= Fuseproject =

Industrial design and branding firm

Fuseproject is an industrial design and branding firm. Founded in 1999 by designer Yves Béhar, the company works across an array of industries including beauty and fashion, furniture, and technology, and is based in San Francisco and New York City.

== History ==
In July 2012, Fuseproject began raising funds on Kickstarter for an open-source game console called OUYA, which uses the Android 4.1 operating system, to encourage smaller developers to design games for the platform.

In 2014, BlueFocus Communication Group, the biggest agency network in China, acquired Fuseproject in hopes of entering the US market.

In 2017, Fuseproject made international news with their design project with Juicero, for the Juicero juicer.
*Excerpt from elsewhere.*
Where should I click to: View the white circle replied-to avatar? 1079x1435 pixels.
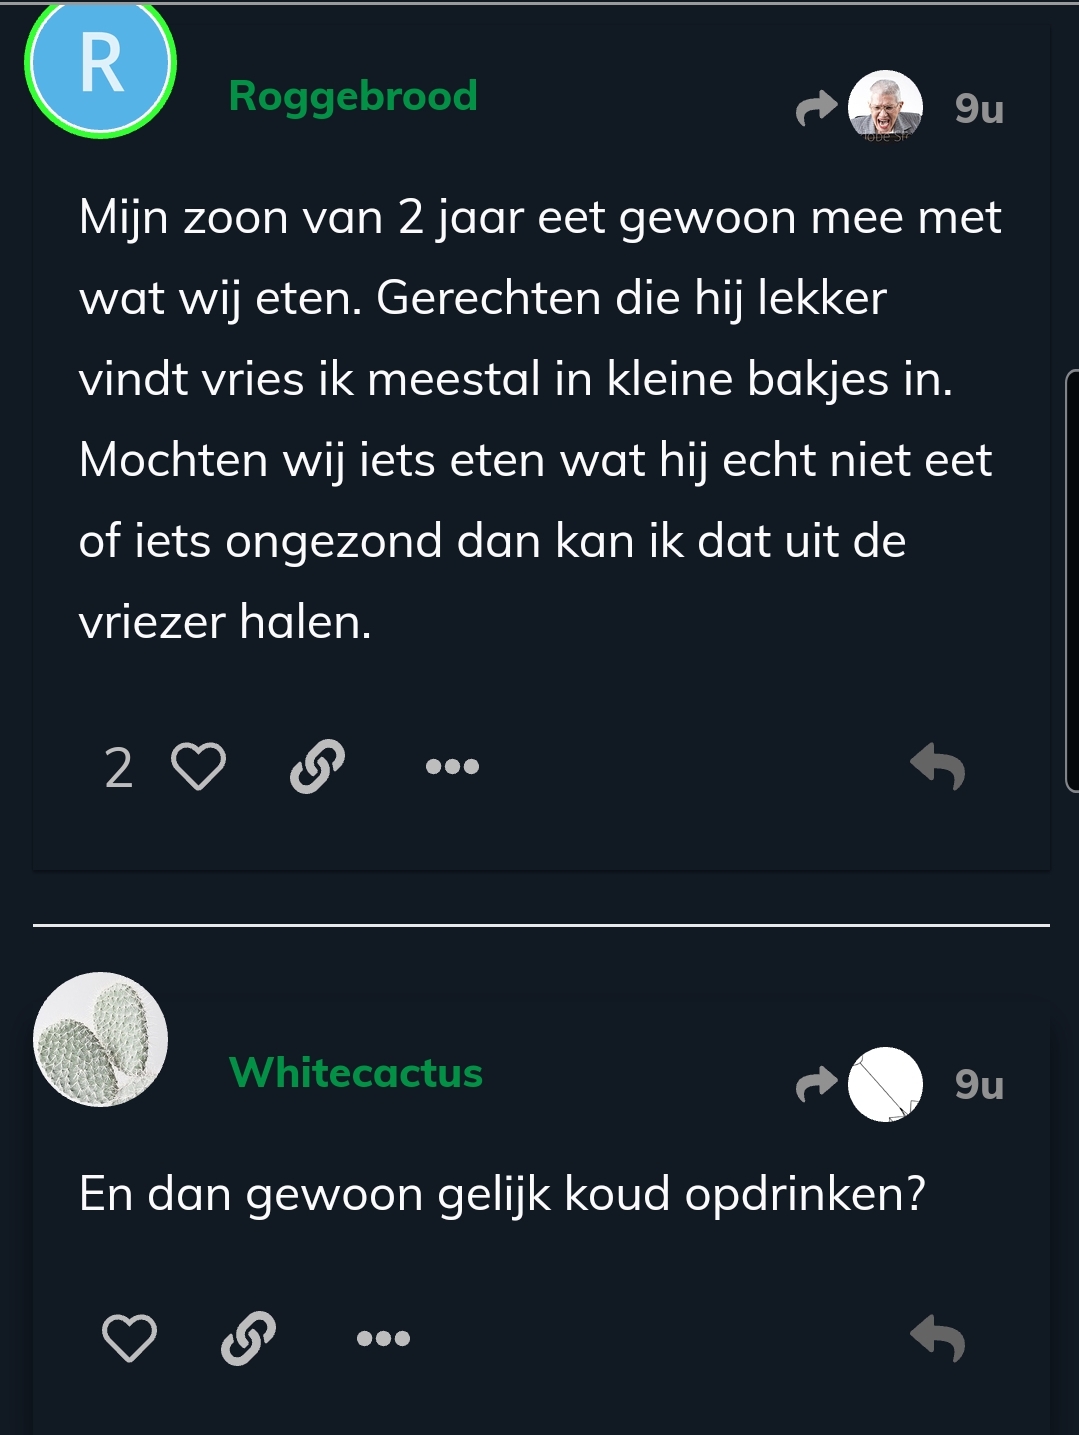(885, 1084)
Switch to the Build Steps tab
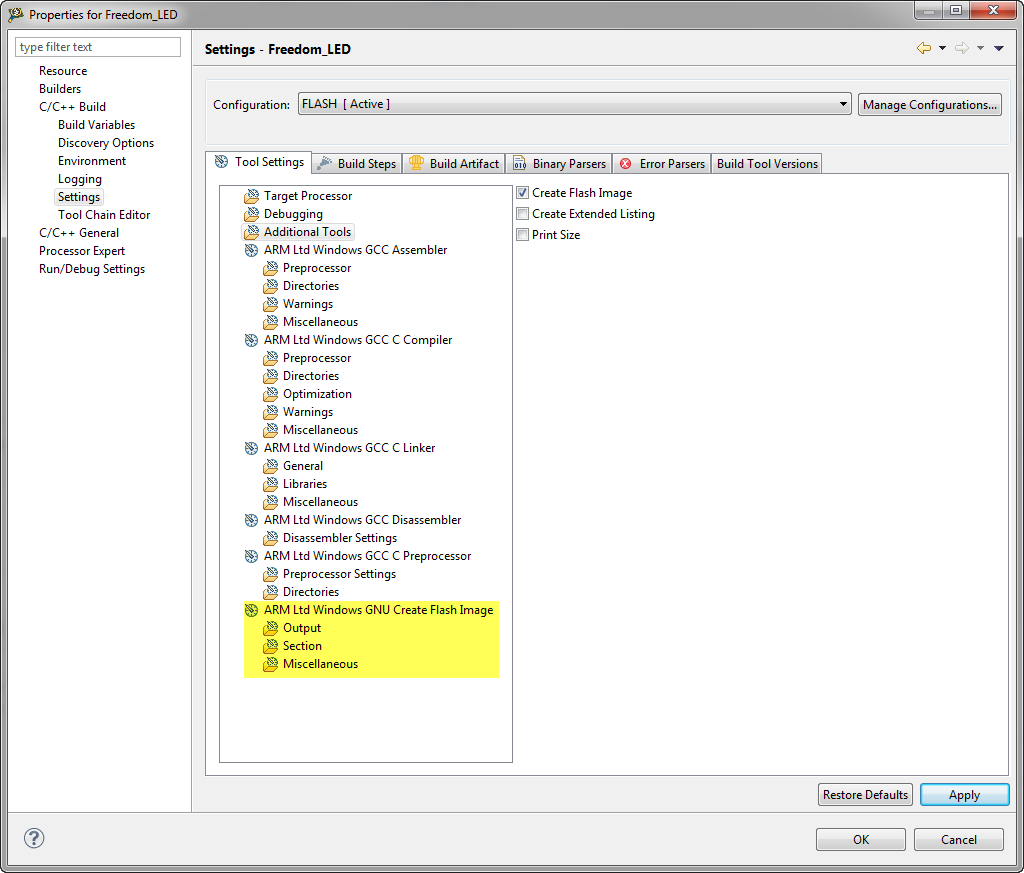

The juicer was known for its limited functionality and high price, designed with known limitations for the user - putting Fuseproject's design reputation on the line.

In April 2022, FuseProject designed a robot sidekick for the aging of Intuition Robotics ElliQ. The project was designed as a tabletop health aid to help older people cope with mental and social activity.

In September 2023, Yves Béhar bought Fuseproject back, in order to be "more of a design collaborator, joining forces with startups—sometimes as equity partners, sometimes as cofounders."

In 2025, Fuseproject designed a prototype of the Telo MT1, a compact electric pickup truck.

== Awards and recognition ==
Fuseproject work has appeared in various publications, including The New York Times, BusinessWeek, Fast Company, Adweek, I.D., and Entrepreneur magazine.

Fuseproject has received more than 50 awards, from the Industrial Designers Society of America (IDSA)/BusinessWeek Industrial Design Excellence Awards (2006), Red Dot design awards, I.D. magazine awards, and If Industrie Hannover. Fuseproject was listed 2nd best design firm by BusinessWeek in 2004. Founder and principal designer Yves Béhar was the recipient of the National Design Award for industrial design, awarded by the Cooper–Hewitt, National Design Museum.